Goldman Sachs has invited its large trading clients, including hedge funds, to a meeting with SoftBank Chairman and Chief Executive Masayoshi Son in the coming weeks, which is raising eyebrows, The Post has learned.
Goldman’s securities division, which boasts of “bringing buyers and sellers together,” sent out a vague email this month inviting its large trader clients to a March 2 “group meeting” with Son, according to a copy of the email obtained by The Post.
The invite contains zero explanation about what might be discussed. Even the midtown Manhattan location is “TBC,” or to be confirmed.
That has hedgies wagging their tongues that Son — known for a troubled investment in office rental company WeWork — is desperate for help beating back Paul Singer’s hedge fund Elliott Management, which last week said it has amassed more than a $2.5 billion stake in the Japanese conglomerate in hopes of raising the stock price.
Hedge fund sources recalled that Son has not been shy in the past about wanting to steer clear of hedge funds, which veer toward short-term trades.
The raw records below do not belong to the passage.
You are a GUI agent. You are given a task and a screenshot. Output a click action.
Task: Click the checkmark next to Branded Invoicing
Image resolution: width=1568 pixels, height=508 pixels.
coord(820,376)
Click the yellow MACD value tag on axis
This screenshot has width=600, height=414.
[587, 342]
Son, by contrast, has boasted that SoftBank has a 300-year plan.
At a similar meet-and-greet in San Francisco in 2012, when Son was trying to win shareholder votes to buy Clearwire, the CEO “spent a good portion of the meeting saying he didn’t like to meet hedge funds,” one source said.
“I’d be hard-pressed to see anyone supporting Masa,” the hedge fund manager added, referring to any impending battle. This is due to hedgies’ interest in riding potential gains, not Son’s comments, this person added. Goldman and SoftBank both declined to comment.